▶ [DIRECTIONS]: Search the data for the string "with" and extract every line where it appears.

Stored entries:

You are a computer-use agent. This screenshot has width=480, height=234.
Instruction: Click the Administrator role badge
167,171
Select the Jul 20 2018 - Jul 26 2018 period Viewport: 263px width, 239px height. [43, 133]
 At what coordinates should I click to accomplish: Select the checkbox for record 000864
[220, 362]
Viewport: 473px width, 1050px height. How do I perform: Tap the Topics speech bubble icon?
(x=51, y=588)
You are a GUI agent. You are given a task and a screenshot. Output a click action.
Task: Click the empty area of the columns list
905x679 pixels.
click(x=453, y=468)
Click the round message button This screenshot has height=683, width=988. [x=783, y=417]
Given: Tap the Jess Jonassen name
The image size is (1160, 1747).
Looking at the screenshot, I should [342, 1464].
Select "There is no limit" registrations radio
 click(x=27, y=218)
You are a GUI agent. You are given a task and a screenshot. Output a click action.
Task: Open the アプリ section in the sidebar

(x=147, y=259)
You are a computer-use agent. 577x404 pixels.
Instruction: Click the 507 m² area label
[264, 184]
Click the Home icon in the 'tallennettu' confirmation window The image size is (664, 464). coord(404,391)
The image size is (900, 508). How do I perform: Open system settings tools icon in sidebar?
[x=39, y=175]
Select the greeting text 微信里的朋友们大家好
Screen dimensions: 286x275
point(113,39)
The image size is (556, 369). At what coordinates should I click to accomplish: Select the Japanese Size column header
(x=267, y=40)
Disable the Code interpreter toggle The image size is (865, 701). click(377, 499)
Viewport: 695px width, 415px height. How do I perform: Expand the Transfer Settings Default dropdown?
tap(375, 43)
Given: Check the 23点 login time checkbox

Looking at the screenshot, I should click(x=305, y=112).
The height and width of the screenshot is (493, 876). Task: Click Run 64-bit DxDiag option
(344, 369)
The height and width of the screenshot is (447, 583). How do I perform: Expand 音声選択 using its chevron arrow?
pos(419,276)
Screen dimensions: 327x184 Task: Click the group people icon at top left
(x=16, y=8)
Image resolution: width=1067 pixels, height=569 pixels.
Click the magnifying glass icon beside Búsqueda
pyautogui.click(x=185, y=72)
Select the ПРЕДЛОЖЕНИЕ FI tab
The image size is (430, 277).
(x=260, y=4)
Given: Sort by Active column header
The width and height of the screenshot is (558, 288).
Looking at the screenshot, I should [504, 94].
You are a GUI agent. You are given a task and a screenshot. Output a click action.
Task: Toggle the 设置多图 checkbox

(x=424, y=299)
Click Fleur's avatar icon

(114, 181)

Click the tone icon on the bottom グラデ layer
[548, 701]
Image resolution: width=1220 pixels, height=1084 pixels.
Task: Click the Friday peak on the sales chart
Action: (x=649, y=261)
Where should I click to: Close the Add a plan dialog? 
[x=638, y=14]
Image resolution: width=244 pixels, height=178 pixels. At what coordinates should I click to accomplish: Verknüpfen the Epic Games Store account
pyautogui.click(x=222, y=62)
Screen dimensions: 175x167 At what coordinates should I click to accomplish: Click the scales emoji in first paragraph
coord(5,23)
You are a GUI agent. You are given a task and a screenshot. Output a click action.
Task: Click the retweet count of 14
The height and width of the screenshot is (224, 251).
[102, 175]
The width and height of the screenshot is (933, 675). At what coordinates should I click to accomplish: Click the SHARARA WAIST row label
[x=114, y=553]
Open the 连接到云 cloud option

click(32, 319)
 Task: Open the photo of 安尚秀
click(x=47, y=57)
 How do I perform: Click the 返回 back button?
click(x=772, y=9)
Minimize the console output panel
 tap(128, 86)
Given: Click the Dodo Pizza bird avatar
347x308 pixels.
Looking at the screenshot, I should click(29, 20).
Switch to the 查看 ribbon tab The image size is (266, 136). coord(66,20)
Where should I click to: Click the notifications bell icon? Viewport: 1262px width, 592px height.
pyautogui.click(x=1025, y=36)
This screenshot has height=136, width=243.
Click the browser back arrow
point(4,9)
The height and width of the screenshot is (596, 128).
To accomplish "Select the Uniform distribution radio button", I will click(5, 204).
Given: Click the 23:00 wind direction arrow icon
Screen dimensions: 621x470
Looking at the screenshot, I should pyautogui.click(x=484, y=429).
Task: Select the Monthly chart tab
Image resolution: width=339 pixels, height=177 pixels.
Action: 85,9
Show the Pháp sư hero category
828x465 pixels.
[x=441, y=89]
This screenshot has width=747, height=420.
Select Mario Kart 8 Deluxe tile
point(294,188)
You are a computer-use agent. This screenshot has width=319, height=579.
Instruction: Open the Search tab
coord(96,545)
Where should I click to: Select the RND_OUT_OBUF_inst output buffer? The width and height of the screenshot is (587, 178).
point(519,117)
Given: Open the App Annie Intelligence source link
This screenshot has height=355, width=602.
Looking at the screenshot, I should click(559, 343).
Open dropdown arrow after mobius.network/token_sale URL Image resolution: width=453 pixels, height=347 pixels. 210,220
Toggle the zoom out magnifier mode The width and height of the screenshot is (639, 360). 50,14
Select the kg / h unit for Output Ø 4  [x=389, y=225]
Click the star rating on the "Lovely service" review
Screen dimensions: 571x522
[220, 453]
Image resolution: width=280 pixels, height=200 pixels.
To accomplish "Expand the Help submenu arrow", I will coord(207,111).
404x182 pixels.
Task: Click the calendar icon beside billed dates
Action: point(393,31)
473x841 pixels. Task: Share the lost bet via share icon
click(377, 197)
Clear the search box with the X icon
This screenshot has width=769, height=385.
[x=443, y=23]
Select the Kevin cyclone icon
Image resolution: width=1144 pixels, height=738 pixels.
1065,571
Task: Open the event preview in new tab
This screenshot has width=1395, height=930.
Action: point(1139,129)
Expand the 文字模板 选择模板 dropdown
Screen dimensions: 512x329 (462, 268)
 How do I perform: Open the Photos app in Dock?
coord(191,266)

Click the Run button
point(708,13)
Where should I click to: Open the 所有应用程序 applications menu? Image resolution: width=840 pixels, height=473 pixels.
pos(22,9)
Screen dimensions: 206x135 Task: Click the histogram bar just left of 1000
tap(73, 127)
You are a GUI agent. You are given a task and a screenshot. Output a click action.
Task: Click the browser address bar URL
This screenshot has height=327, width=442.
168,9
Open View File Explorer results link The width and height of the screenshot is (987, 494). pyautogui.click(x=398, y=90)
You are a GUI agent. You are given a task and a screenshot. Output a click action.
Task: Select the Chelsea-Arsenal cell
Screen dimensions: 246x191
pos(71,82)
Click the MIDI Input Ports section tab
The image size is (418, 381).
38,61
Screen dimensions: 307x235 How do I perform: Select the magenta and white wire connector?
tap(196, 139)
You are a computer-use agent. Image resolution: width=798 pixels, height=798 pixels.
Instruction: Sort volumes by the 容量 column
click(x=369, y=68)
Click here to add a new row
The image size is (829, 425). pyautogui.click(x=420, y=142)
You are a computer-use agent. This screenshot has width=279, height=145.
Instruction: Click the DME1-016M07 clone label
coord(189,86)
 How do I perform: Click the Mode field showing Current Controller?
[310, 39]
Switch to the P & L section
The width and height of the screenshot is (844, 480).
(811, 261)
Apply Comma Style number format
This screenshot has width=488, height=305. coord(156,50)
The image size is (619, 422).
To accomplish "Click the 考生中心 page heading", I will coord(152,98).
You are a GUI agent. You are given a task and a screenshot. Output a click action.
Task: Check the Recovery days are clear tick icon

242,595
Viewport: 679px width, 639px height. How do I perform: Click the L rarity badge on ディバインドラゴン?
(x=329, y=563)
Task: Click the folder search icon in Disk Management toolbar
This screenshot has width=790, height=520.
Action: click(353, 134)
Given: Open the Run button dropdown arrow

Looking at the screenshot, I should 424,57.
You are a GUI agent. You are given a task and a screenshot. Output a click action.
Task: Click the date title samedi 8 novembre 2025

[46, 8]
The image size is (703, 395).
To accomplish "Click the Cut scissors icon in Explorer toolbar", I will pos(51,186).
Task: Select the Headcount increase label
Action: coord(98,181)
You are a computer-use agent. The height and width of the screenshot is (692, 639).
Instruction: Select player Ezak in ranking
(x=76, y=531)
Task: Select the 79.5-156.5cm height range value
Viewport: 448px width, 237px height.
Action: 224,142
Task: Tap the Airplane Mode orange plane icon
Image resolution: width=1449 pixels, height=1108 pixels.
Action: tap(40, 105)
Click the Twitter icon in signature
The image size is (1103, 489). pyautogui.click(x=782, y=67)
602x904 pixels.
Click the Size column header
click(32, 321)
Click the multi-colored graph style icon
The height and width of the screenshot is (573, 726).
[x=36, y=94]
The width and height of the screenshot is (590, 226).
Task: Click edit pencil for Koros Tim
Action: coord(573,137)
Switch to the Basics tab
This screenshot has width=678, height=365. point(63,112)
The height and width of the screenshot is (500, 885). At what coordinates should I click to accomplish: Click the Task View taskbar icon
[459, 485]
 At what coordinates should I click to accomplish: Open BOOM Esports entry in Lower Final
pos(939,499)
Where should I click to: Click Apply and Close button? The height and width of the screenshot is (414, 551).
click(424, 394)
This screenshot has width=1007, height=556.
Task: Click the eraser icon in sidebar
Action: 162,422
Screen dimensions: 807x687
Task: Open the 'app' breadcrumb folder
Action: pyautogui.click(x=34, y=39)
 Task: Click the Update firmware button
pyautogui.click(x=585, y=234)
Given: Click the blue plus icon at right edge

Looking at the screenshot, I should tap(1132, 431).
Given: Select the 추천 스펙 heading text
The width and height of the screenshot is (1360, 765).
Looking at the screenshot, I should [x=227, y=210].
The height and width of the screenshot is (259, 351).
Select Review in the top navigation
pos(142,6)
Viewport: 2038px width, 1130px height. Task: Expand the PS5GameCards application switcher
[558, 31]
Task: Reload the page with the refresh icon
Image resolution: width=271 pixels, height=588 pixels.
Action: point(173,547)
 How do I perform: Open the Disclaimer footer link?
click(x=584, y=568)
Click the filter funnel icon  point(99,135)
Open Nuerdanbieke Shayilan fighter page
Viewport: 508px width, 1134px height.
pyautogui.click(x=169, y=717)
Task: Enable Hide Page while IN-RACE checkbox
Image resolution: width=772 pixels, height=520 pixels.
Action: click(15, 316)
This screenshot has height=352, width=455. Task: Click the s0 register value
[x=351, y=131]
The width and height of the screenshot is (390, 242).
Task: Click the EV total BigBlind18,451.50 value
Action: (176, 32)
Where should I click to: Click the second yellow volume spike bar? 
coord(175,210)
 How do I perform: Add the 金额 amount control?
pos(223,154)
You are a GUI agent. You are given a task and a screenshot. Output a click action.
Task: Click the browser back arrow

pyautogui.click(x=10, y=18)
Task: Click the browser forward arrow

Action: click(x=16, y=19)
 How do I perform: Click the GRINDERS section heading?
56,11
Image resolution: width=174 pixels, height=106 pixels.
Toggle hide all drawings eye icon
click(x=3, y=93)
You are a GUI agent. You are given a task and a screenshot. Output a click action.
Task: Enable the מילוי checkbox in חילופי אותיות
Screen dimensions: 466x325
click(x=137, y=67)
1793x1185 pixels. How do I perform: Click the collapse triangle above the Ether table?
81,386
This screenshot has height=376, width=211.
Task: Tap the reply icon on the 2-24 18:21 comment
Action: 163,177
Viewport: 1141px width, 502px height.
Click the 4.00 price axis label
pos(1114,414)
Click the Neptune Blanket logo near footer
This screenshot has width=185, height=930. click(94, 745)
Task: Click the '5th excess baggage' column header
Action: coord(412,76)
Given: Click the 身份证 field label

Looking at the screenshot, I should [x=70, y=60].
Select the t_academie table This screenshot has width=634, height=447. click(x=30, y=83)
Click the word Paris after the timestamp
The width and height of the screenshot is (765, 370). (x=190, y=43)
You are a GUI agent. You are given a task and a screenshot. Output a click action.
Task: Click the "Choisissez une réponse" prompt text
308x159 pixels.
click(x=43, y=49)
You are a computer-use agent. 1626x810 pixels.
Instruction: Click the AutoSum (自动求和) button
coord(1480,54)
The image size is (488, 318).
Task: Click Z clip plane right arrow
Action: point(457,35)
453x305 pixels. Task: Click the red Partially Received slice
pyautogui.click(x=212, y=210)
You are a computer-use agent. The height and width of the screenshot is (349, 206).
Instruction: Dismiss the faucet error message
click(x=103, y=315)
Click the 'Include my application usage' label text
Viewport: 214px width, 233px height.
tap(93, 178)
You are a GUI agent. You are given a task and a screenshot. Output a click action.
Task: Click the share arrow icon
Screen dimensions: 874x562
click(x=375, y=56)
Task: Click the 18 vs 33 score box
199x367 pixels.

▶ [YOUR SOLUTION]:
Clear the search box with the X icon
Task: Reload the page with the refresh icon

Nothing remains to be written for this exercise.